**Extracted entries**
━━━

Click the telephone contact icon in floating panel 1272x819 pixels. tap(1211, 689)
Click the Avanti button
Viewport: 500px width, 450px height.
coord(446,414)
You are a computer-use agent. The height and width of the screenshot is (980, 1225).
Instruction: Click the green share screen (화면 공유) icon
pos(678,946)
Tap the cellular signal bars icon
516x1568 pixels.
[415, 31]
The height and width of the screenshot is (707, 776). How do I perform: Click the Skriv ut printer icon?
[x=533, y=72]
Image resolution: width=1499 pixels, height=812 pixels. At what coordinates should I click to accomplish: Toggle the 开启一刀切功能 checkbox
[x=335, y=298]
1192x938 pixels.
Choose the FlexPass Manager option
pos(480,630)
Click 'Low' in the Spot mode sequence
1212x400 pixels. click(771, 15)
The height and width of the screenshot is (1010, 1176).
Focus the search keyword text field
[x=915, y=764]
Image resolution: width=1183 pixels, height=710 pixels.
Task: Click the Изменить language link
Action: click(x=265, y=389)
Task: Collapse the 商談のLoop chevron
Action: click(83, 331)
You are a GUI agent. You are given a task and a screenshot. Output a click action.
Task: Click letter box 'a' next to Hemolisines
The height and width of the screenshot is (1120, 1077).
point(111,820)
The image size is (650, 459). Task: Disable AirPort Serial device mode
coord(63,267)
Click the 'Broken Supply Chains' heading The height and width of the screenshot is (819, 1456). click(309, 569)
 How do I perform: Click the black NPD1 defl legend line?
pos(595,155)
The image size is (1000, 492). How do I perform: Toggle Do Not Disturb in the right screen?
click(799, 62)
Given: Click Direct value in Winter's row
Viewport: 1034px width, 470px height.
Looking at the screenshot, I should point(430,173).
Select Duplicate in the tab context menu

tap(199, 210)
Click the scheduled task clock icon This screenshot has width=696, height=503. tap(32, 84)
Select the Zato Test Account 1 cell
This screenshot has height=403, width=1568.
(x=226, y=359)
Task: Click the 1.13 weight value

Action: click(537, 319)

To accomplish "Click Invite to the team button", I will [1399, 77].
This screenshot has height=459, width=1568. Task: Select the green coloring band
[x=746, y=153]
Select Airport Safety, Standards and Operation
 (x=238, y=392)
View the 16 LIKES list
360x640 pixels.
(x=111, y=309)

━━━

**Task details**
Output every line of the items above as a JSON list of strings, one string per line, with blank lines left out.

**Output of the exercise**
[
  "Click the telephone contact icon in floating panel 1272x819 pixels. tap(1211, 689)",
  "Click the Avanti button",
  "Viewport: 500px width, 450px height.",
  "coord(446,414)",
  "You are a computer-use agent. The height and width of the screenshot is (980, 1225).",
  "Instruction: Click the green share screen (화면 공유) icon",
  "pos(678,946)",
  "Tap the cellular signal bars icon",
  "516x1568 pixels.",
  "[415, 31]",
  "The height and width of the screenshot is (707, 776). How do I perform: Click the Skriv ut printer icon?",
  "[x=533, y=72]",
  "Image resolution: width=1499 pixels, height=812 pixels. At what coordinates should I click to accomplish: Toggle the 开启一刀切功能 checkbox",
  "[x=335, y=298]",
  "1192x938 pixels.",
  "Choose the FlexPass Manager option",
  "pos(480,630)",
  "Click 'Low' in the Spot mode sequence",
  "1212x400 pixels. click(771, 15)",
  "The height and width of the screenshot is (1010, 1176).",
  "Focus the search keyword text field",
  "[x=915, y=764]",
  "Image resolution: width=1183 pixels, height=710 pixels.",
  "Task: Click the Изменить language link",
  "Action: click(x=265, y=389)",
  "Task: Collapse the 商談のLoop chevron",
  "Action: click(83, 331)",
  "You are a GUI agent. You are given a task and a screenshot. Output a click action.",
  "Task: Click letter box 'a' next to Hemolisines",
  "The height and width of the screenshot is (1120, 1077).",
  "point(111,820)",
  "The image size is (650, 459). Task: Disable AirPort Serial device mode",
  "coord(63,267)",
  "Click the 'Broken Supply Chains' heading The height and width of the screenshot is (819, 1456). click(309, 569)",
  " How do I perform: Click the black NPD1 defl legend line?",
  "pos(595,155)",
  "The image size is (1000, 492). How do I perform: Toggle Do Not Disturb in the right screen?",
  "click(799, 62)",
  "Given: Click Direct value in Winter's row",
  "Viewport: 1034px width, 470px height.",
  "Looking at the screenshot, I should point(430,173).",
  "Select Duplicate in the tab context menu",
  "tap(199, 210)",
  "Click the scheduled task clock icon This screenshot has width=696, height=503. tap(32, 84)",
  "Select the Zato Test Account 1 cell",
  "This screenshot has height=403, width=1568.",
  "(x=226, y=359)",
  "Task: Click the 1.13 weight value",
  "Action: click(537, 319)",
  "To accomplish \"Click Invite to the team button\", I will [1399, 77].",
  "This screenshot has height=459, width=1568. Task: Select the green coloring band",
  "[x=746, y=153]",
  "Select Airport Safety, Standards and Operation",
  " (x=238, y=392)",
  "View the 16 LIKES list",
  "360x640 pixels.",
  "(x=111, y=309)"
]